A fresh dispute has emerged in court over the planned sale of State corporations after Busia Senator Okiya Omtatah rejected efforts by the International Monetary Fund to withdraw from a petition questioning the process. The senator argues that the global lender’s role is deeply tied to the issues raised and that removing it would weaken the case.
The matter traces back to a petition lodged in January by Omtatah and two other applicants, who fault the Privatisation Act on constitutional grounds. They claim the law was shaped by external pressure from the IMF, particularly through conditions attached to financial support extended to Kenya.
The IMF has since moved to have its name struck out of the proceedings, saying it is protected by immunity and cannot be subjected to local court jurisdiction. However, Omtatah maintains that the court cannot fully determine the issues without hearing from the institution.
“To strike out the IMF would be to adjudicate the matter in its absence, leaving the court with an incomplete picture and potentially issuing orders that cannot be fully effective,” Omtatah said.
He cited the IMF Country Report No. 24/316 released in November 2024, noting that it spells out Kenya’s commitments to dispose of State-owned enterprises as part of agreed reforms. According to him, the report outlines plans to restructure and sell public corporations, links the process to loan targets, and ties it to debt control measures set by the IMF. It also lists 15 entities, among them the Kenya Pipeline Company, earmarked for sale through an initial public offering.
“The 6th Respondent (IMF) is therefore not a mere bystander or an uninterested observer. It is the architect and enforcer of the conditionalities that have directly precipitated the impugned privatisation,” he said.
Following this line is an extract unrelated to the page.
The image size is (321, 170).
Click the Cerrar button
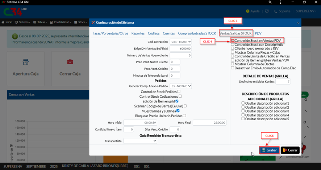pos(290,150)
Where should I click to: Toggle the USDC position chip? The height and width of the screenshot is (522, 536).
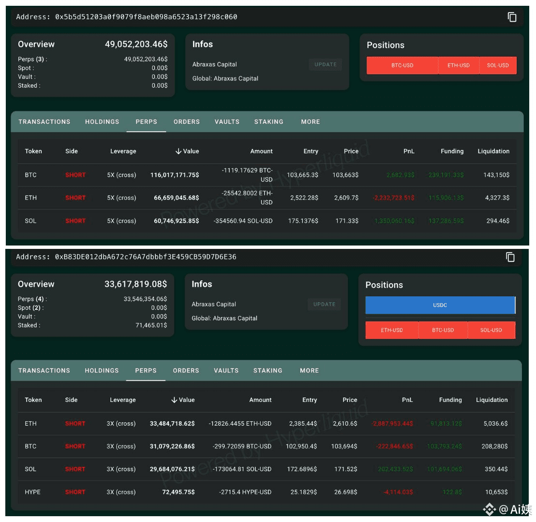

Omtatah further argued that the push to offload key State firms, including KPC, was accelerated to align with timelines agreed under the IMF programme. He added that the Bretton Woods Agreements Act, as an Act of Parliament, cannot override the Constitution.
In response, the IMF insisted that it has not submitted itself to the authority of Kenyan courts and retains its immunity unless it expressly waives it. The Fund said filing the application to exit the case should not be interpreted as giving up that protection.
“The 6th Respondent does not consent to or submit to the jurisdiction of this honourable court and by submitting this motion it has not waived its immunity for the purpose of these proceedings and reserves all of them,” said Melissa Su Thomas, IMF’s assistant general counsel.
Omtatah told the court that the petition raises wider constitutional concerns beyond procedure, including questions of sovereignty, patriotism, inclusiveness, equity, collective ownership and reasonableness in handling public resources.
The petitioners also defended the strategic importance of KPC, describing it as a profitable State corporation central to energy security, fuel supply stability, defence logistics and the broader economy. They said the company manages the receipt, storage, transportation and safeguarding of petroleum products within Kenya and across the Great Lakes region.
They also raised concerns about the process leading to the proposed sales, saying there was no proper public participation and questioning why expected proceeds were not reflected in the 2025/2026 budget.
“The failure to anticipate proceeds of privatisation in the budget estimates approved by the National Assembly means that we are being fed a lie that the money is required to support budget deficits,” the petition said.
The petitioners are asking the court to affirm that State corporations are held in trust for the people and to declare that the intended privatisation breaches the Constitution.